[TEXTO DADO]:
··········

El Prismático es el blog de opinión de elDiario.es/aragon.
Las opiniones que aquí se expresan son las de quienes firman los artículos y no responden necesariamente a las de la redacción del diario.
Pocas veces un espacio se halla tan vinculado al tiempo como las afueras de una ciudad. Quizá por eso ocupen un lugar destacado en la memoria y ésta, a su vez, sea un estado de excepción en nuestro presente continuo. No creo, pues, en esos versos de Ramiro Gairín que evocan estas zonas movedizas como “el límite entre nada y ciudad”.
Las afueras son esa tierra baldía que espera, donde la ciudad remansa su oleaje y la naturaleza juega con los retazos de un naufragio. Escombreras, ruinas de antiguas fábricas, vertederos, grúas, solares y gasolineras comparten un escenario con arboledas desvaídas, matorrales, acequias y huertos. Ya no se pasea, se deambula. Uno pierde la referencia del asfalto y entra en un mundo que es otra cosa, trashumancia o desvío.
Como toda frontera, aquí la ciudad se hace pausa y permite interrogarla sobre lo que dejamos atrás. Un interregno entre geometrías municipales y el esbozo de la urbe que se avecina. Luciano Bianciardi cuenta en “El trabajo cultural” cómo solía ir “a ver crecer nuestra ciudad, a verla adentrarse, victoriosa, en el campo, contra el campo, conquistando más territorio”. Eran los tiempos del mal parido “boom” económico, tanto en Italia como en España. Ahora, en el lento arrasar del campo ya no encontramos tanto optimismo; con Pasolini aprendimos que desarrollo no necesariamente significa progreso.

··········

[QUÉ HAY QUE HACER]:
a) Responde estas preguntas sobre el texto de las afueras:
(i) ¿A quién pertenecen los versos que hablan de "el límite entre nada y ciudad"?
(ii) ¿En qué obra cuenta Luciano Bianciardi que iba a ver crecer su ciudad?
(iii) ¿Qué se aprendió con Pasolini, según el texto?
b) Retoma el texto de las afueras y sigue escribiéndolo desde donde termina.
Los ítems no hacen falta.

[REGISTROS DE DATOS]:
··········

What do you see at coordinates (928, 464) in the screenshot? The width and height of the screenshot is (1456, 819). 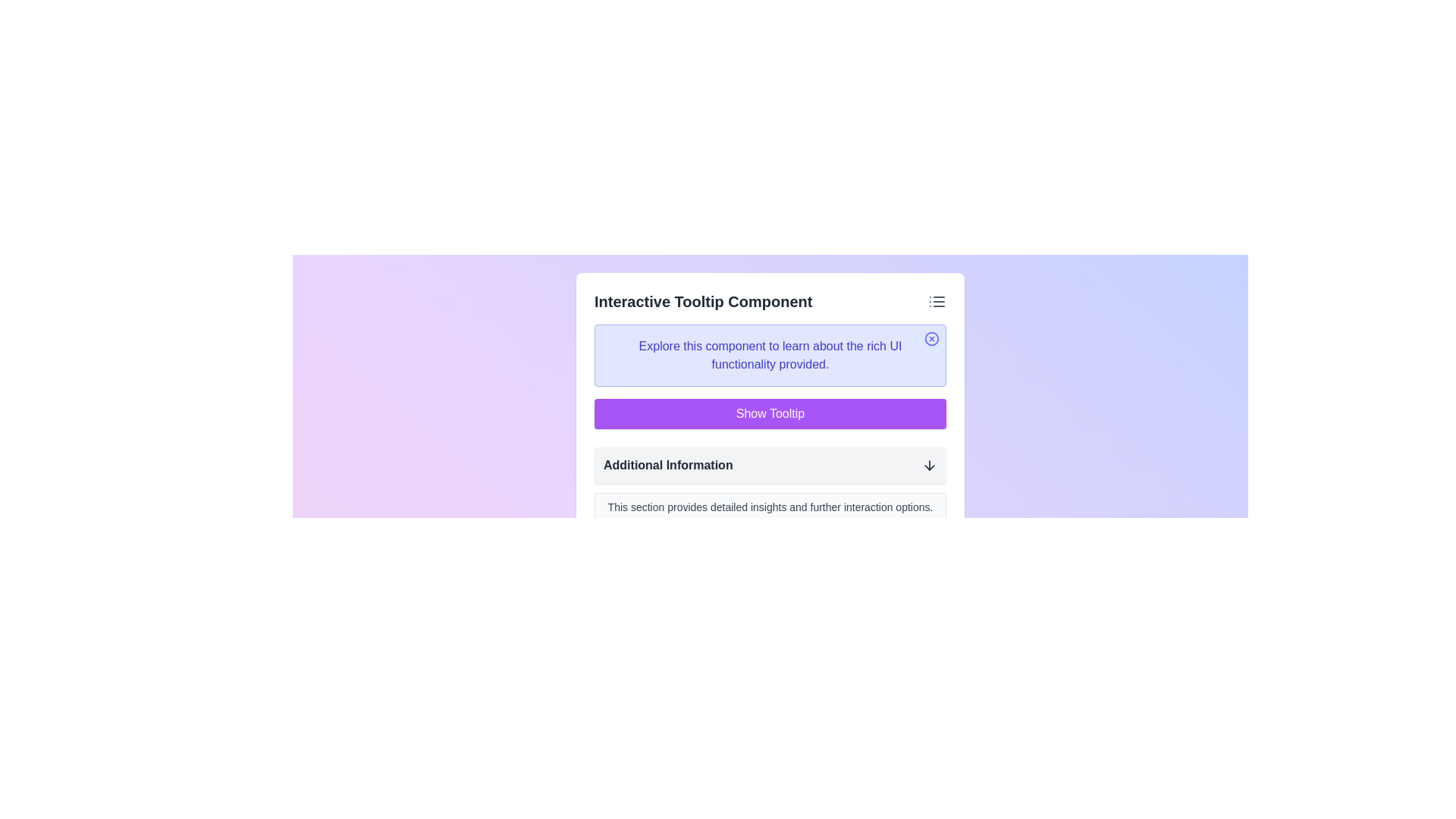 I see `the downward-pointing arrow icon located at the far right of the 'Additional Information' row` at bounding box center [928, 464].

··········

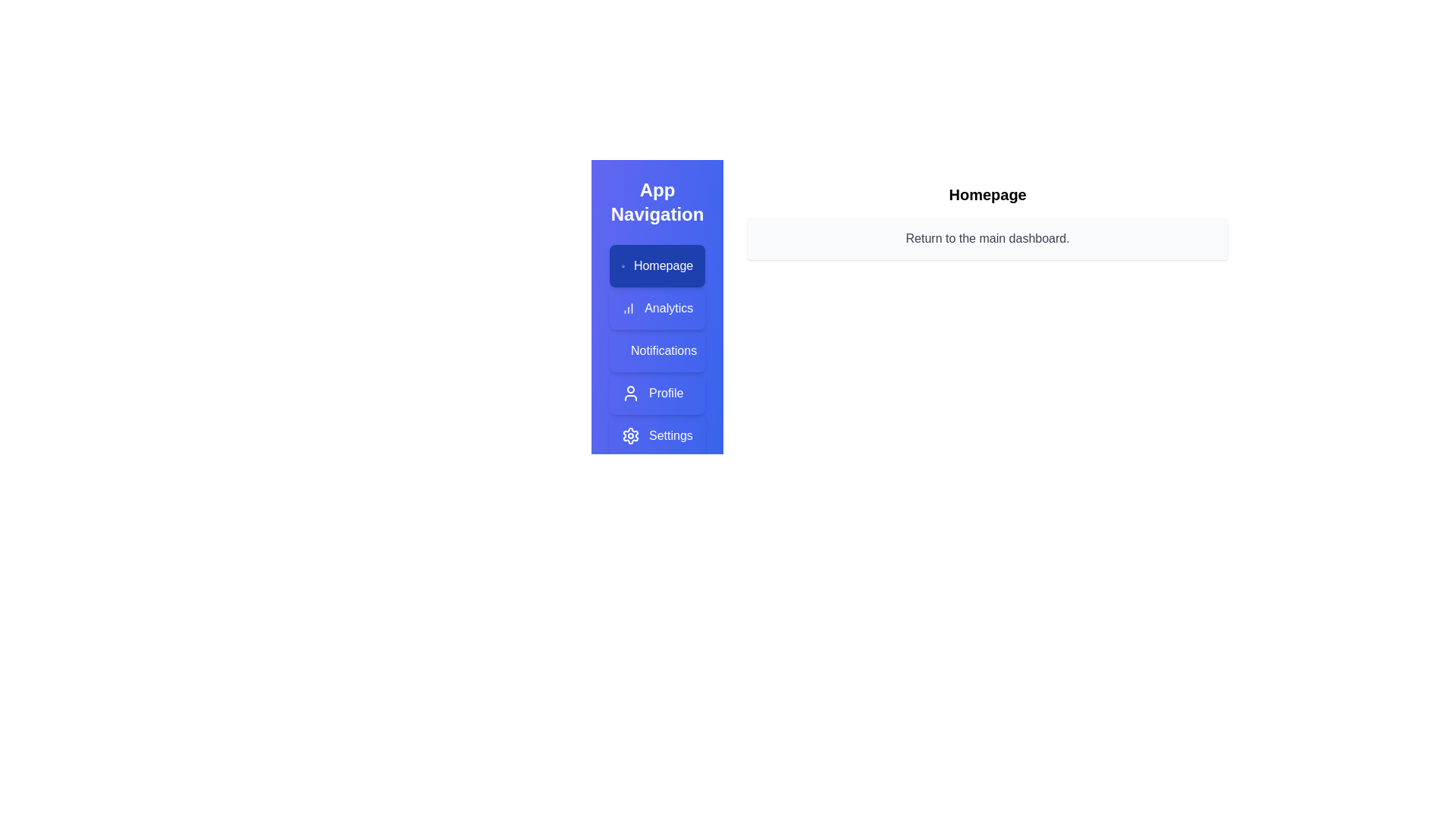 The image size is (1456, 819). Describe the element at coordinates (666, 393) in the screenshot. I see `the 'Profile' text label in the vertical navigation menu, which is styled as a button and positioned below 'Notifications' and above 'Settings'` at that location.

··········

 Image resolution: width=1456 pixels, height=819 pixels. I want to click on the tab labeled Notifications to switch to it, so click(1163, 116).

··········

[RESPUESTAS POR TAREA]:
a)
(i) A Ramiro Gairín.
(ii) En "El trabajo cultural".
(iii) Que desarrollo no necesariamente significa progreso.

b)
En Zaragoza, como en toda gran urbe, los extrarradios de hoy serán las urbanizaciones de mañana. Para probarlo, acompañemos a Ricardo del Arco en su ascensión imaginaria en 1928 a la añorada Torre Nueva, que llevaba casi cuarenta años demolida, para recrear una panorámica de la ciudad en el siglo XVI: “destaca la uniformidad verde de las huertas y tablares, junto al río (…) el Arrabal unido a la ciudad por el Puente de Piedra, la cinta rojiza del río, cruzada por el puente de tablas (…) En la lejanía, San Juan, La Cartuja, los montes de Zuera, el Castellar, hendidos por el Gállego. Al este la sierra de Alfamén (…) Al Sur, el anfiteatro de Jaulín, que enlaza con la Muela, sirviendo de antemural al Jalón, a Occidente, y al Huerva por Oriente.”
La ciudad no se ha estirado tanto como para abarcar todo el territorio descrito, pero cierto es que ha engullido ya al viejo Arrabal, las huertas aledañas al Ebro y convertido en barrios rurales muchas de aquellas lejanías. Quedan aún zonas de cultivo por la zona este, que lindan casi con el barrio de las Fuentes si no fuera por el zurcido de la Z-30. Pero la milenaria vega entre Miraflores y Cabaldós, surcada de acequias y torres, es ya cimiento para un callejero que apenas logra recordarla. Es entre campo y ciudad donde la geografía se hace historia.
Me gusta pasear hacia ese sureste que creció al cobijo de estaciones y apeaderos. Aún se conservan torres que el ayuntamiento se empeña en derribar. Voy en busca de ese huerto de la Media Legua que nunca termino de encontrar, rosaleda símbolo de la memoria que resiste al olvido. Pero también me gusta enfilar la avenida de Cataluña, asomarme a la vieja estación del Norte, como un personaje minúsculo de Ignacio Fortú; pasar bajo el viaducto del ferrocarril a Huesca, donde rodó Antonio Maenza escenas de su pesadilla cinematográfica “El lobby contra el cordero”; y llegar hasta el puente del siglo XVI, que yace semi enterrado bajo el de Santa Isabel.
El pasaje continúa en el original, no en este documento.